Rabat - At the State Department in Washington, DC, Qatar’s foreign minister, Sheikh Mohamed bin Abdulrahman Al Thani, met with US Secretary of State, Rex Tillerson, on Tuesday to discuss the Gulf crisis and the recent list of demands imposed on Qatar by the blockade countries.
Rabat – At the State Department in Washington, DC, Qatar’s foreign minister, Sheikh Mohamed bin Abdulrahman Al Thani, met with US Secretary of State, Rex Tillerson, on Tuesday to discuss the Gulf crisis and the recent list of demands imposed on Qatar by the blockade countries.
Carrying his country’s message that the list of 13 demands, delivered last Thursday, are unacceptable and unworkable, Al Thani echoed the US position that the talks should be “rational.”
On Sunday, Tillerson issued a statement in which he acknowledged that some of the demands on the blockade list would be “very difficult for Qatar to meet,” while acknowledging that the list also contains “significant areas which provide a bass for ongoing dialogue leading to a resolution.” From the outset, Tillerson had been urging the blockade states, led by Saudi Arabia, to impose demands which were both “reasonable and actionable.”
The demands were accompanied by a 10-day deadline for compliance by Qatar and Saudi Arabia’s foreign minister declared earlier on Tuesday that there will be “no negotiations” regarding the blockade’s number one demand that Qatar stop supporting terrorist organizations.
Al-Thani, however, maintained his country’s affront that there has still been no proof offered by the blockade countries regarding those allegations. “What has been presented by the countries of the blockade are merely claims that are not proved by evidence and are not demands.”
Qatar views “real will” by all parties to negotiate as well as transparency regarding evidence in support of their accusations, as critical components to meaningful negotiations. According to Al-Thani, “The demands must be realistic and enforceable. Anything else is rejected… We agree with Washington that the demands should be rational.”
Qatar expulsion from GCC Possible
In an interview with UK newspaper, The Guardian, The United Arab Emirates envoy to Russia, Omar Ghobash, addressed questions regarding possible consequences for Qatar should it fail to comply with the list of demands presented to it, hinting that expulsion from the GCC is highly possible. He also indicated, however, that this is “not the only sanction available.”
“Certain economic sanctions… are being considered right now,” he hinted, such as the imposition of “conditions on trading partners.”

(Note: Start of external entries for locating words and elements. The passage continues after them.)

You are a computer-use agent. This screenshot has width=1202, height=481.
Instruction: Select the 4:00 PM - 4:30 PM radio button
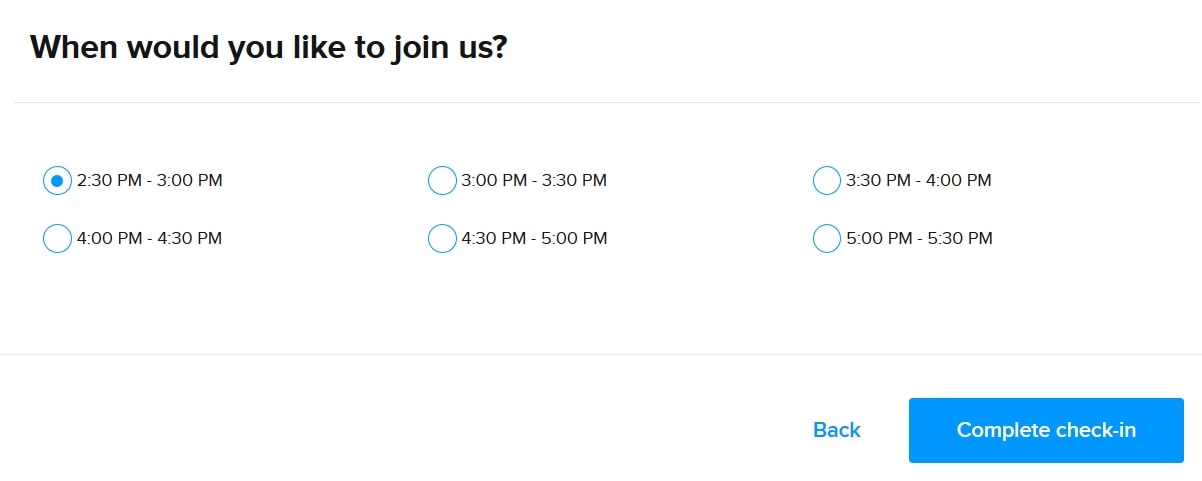pyautogui.click(x=57, y=239)
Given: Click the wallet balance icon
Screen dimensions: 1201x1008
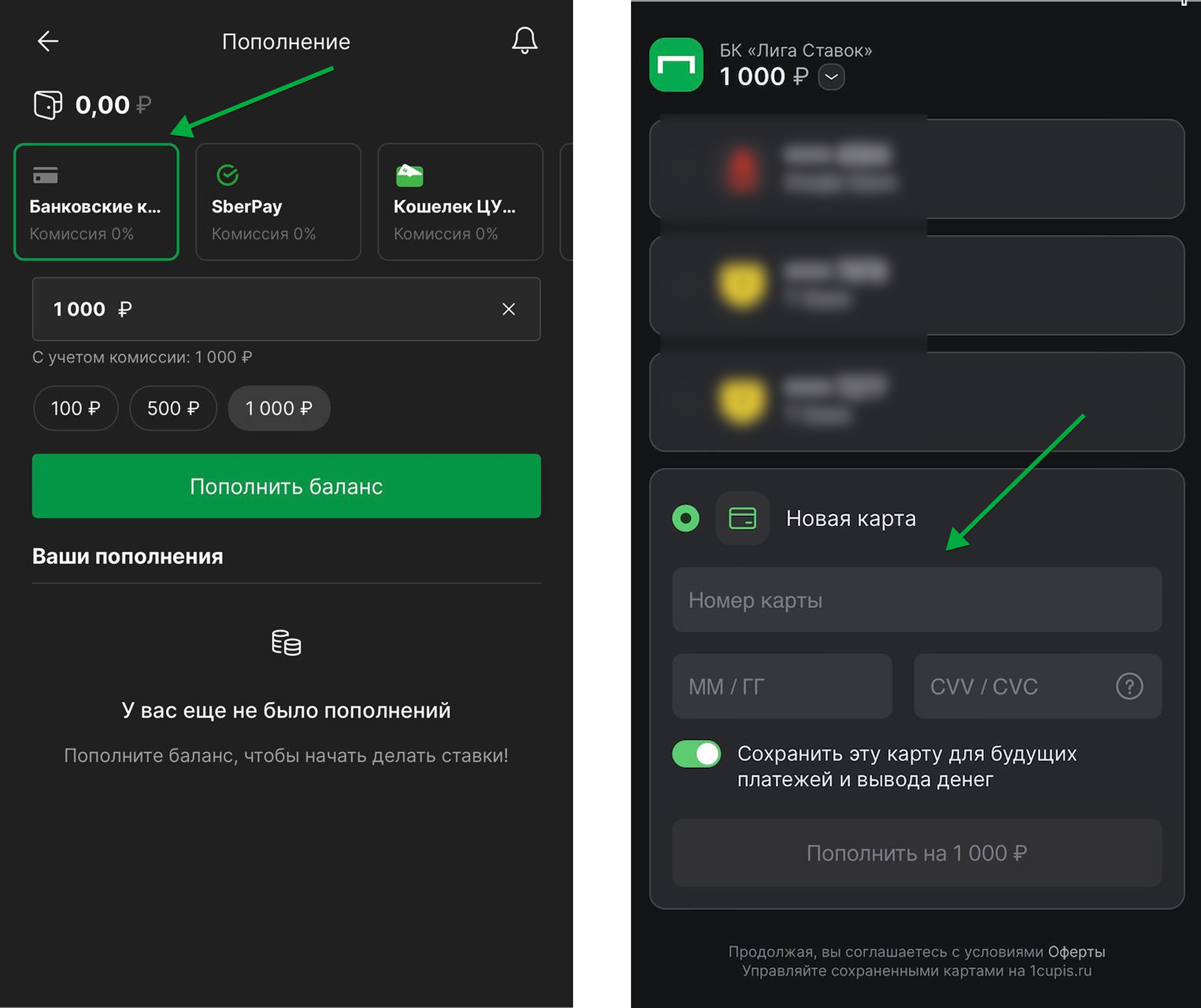Looking at the screenshot, I should pos(48,105).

In perhaps the clearest indication yet of just how far the blockade countries are willing to go, Ghobash said “If Qatar was not willing to accept the demands, it is a case of ‘Goodbye Qatar,’ we do not need you in our tent anymore.”
Al Jazeera Amasses Allies
Embattled Qatar network, Al Jazeera, has received the backing of Digital Content Next, a trade organization representing more than 80 media organizations. In a statement released on Monday the association voiced it unequivocal support for the network and its mandate to uphold journalistic integrity worldwide.
“It is vital we value and protect the independence of media organizations and journalists around the world. Any effort to silence journalists or use news organizations as a bargaining chip is an affront to freedom.”

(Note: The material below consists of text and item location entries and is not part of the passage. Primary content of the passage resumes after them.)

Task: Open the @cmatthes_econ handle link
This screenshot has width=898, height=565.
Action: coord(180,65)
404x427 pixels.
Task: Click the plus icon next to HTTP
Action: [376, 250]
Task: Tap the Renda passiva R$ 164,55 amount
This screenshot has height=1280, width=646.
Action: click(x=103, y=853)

The UAE’s Ghobash, however, see it differently. In his Guardian interview, he clarifies the blockade countries’ position on the demand that the network be shut down. “We do not claim to have press freedom. We do not promote the idea of press freedom. What we talk about is responsibility in speech.”
He further explained that “Freedom of speech has different constraints in different places. Speech in our part of the world has a particular context, and that context can go from peaceful to violent in no time simply because of words that are spoken.”

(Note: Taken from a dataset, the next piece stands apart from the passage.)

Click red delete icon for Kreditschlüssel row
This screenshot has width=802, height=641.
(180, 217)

Saudi FM: “We Made Our Point”
Also in Washington, DC on Tuesday, Saudi foreign minister, Abdel al-Jubeir, made it clear that the demands presented to Qatar are non-negotiable.
The list of demands came weeks after six Gulf states, led by Saudi Arabia, announced they were severing all diplomatic ties with Qatar, alleging financial support for terrorist organizations and a relationship to Iran which they found too close for their comfort. The blockade followed this announcement almost immediately. The allegations have since been proven to be unfounded, prompting many to believe the reasons for the blockade to be more closely related to an intense dislike for Qatar’s foreign policy.
“We made out point,” he told reporters, “we took steps and it’s up to the Qataris to amend their behaviour and once they do, things will be worked out, but if they don’t they will remain isolated.”